NoLimits 2 Roller Coaster Simulation Review (PC)

Tested on an AMD Powercolor R9 290 4GB

We absolutely love rollercoasters and Rollercoaster Tycoon 2 is one of our all time favourite games. Sadly it was also the last really addictive, polished theme park simulator, with RCT3 losing much of its charm in the move to 3D and the less said about the recent free to play games the better. NoLimits 2 might not be a full theme park simulator but if you have a passion for designing rollercoasters then look no further, this is by far the most comprehensive editor created and now it’s available on Steam for £27.99.


It’s worth noting that NoLimits is much more of a tool than a game, it’s barely a game at all really. Instead you can download other peoples’ creations and ride on them, even operating them if that’s what you fancy, or you can enter into the intimidating-looking editor and create your own. The editor itself looks like any 3d modelling tool. There’s a variety of menus, views and a system that focuses around placing nodes to alter the properties of the track or environment. Many real-world coaster types are included in the game and while the scenery options are fairly limited (unless you love trees) you can create and import your own or download some from fan sites.

The editor definitely isn’t easy to use but that’s because it’s trying to give you the ability to alter every little part of the design. At any point along the track you can choose the supports, the roll angle, the elevation, the direction, the colour, the materials and even how worn that track is. Of course you can also specify sections for lift hills, stations or boosts and the game will work out many of the difficult parts for you. As an example if you add roll points along the track you can click on each one and let the game work out the right angle to remove uncomfortable lateral-gs. If you have enough of these roll points you’ll end up with a smooth curve that looks just like a real rollercoaster. Similarly with the supports you can place them all individually if you wish, with a wide variety available, or you can let the software work out the optimal positions in a range of different styles and it will set up your rollercoaster to make it look like the real thing.

Designing is hard

Graphically the modelling on the coasters is amazing but the scenery still leaves something to be desired.
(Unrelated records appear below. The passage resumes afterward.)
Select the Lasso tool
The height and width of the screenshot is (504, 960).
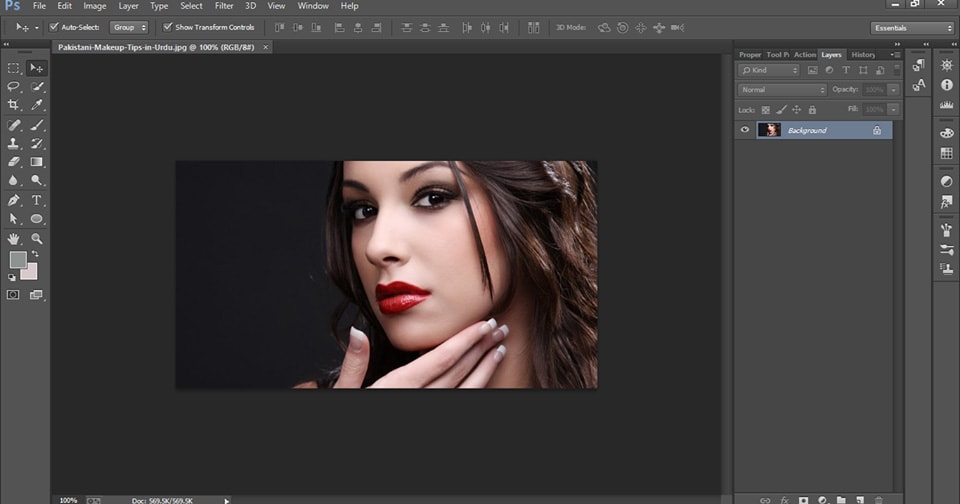click(14, 87)
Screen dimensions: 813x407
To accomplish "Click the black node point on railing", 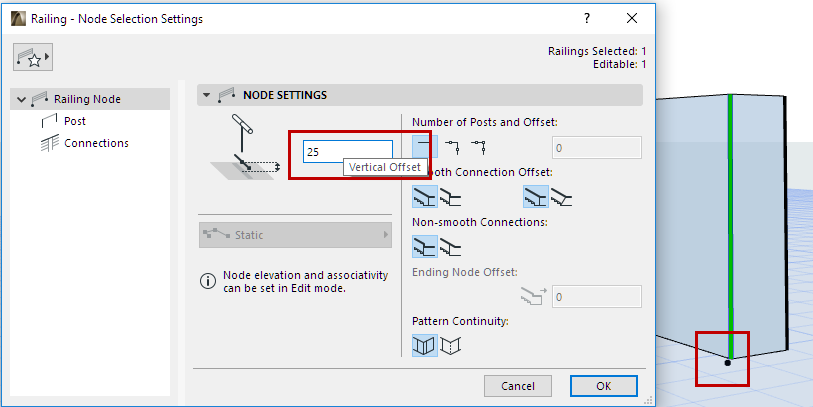I will point(727,363).

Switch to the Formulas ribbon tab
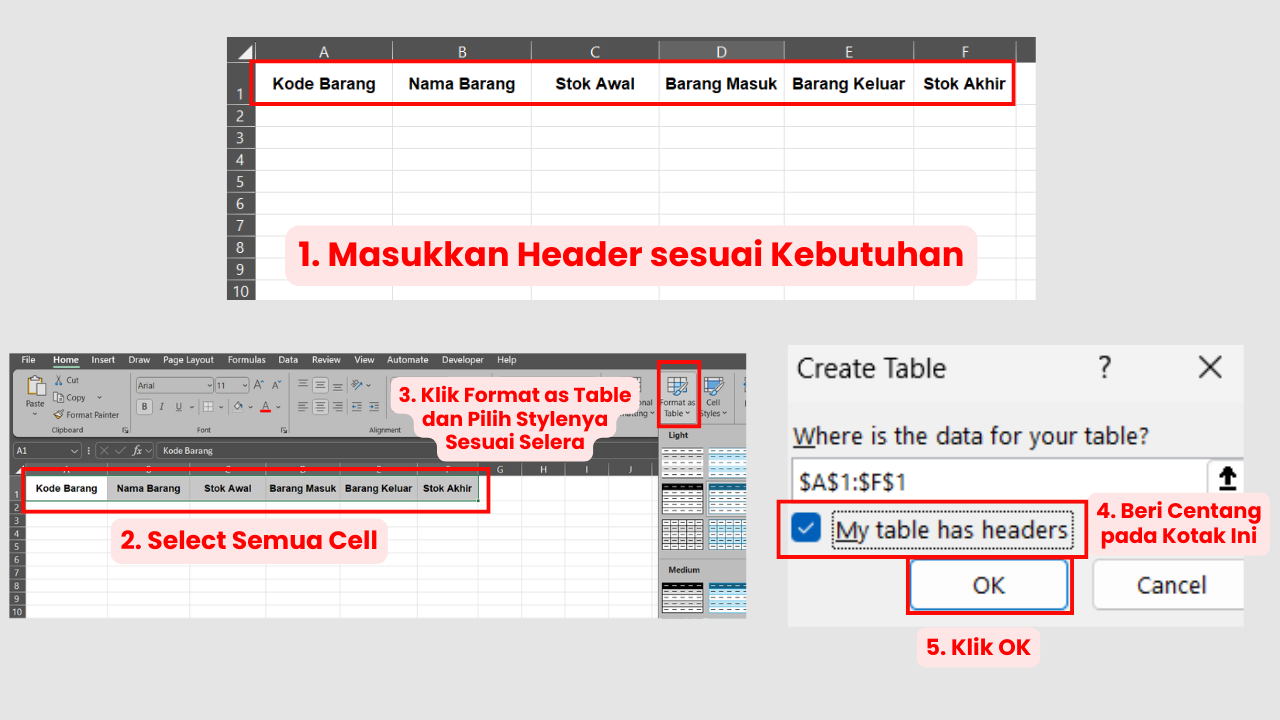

The game has no detection for clipping and many of the models and textures are poor, so unless you’re willing to spend hours to get everything to look just right or you can make your own models, you’re going to struggle to make anything look really impressive. There’s also the issue that your parks and coasters are frighteningly empty. If you’ve ever been to a theme park off-season you’ll know how disturbing the atmosphere can be when there’s few people around, now No Limits 2 has zero people. Sadly that’s reflected in the online community too, with some excellent designs out there, but you could easily see every good design within an hour or too, there’s just so few people using this as a tool.


If you’re at all interested in rollercoaster design, No Limits 2 is your only sensible option. For the money is is a powerful and fully featured software package that will allow you to design basically whatever you want as long as you have the time and patience to learn how to use it. For a casual sim-gaming fan, please be aware that this really isn’t a game. We hope that someone will pick up No Limits and use it as a tool to design rollercoasters within a proper simulation game, but for now we’ll keep playing with this!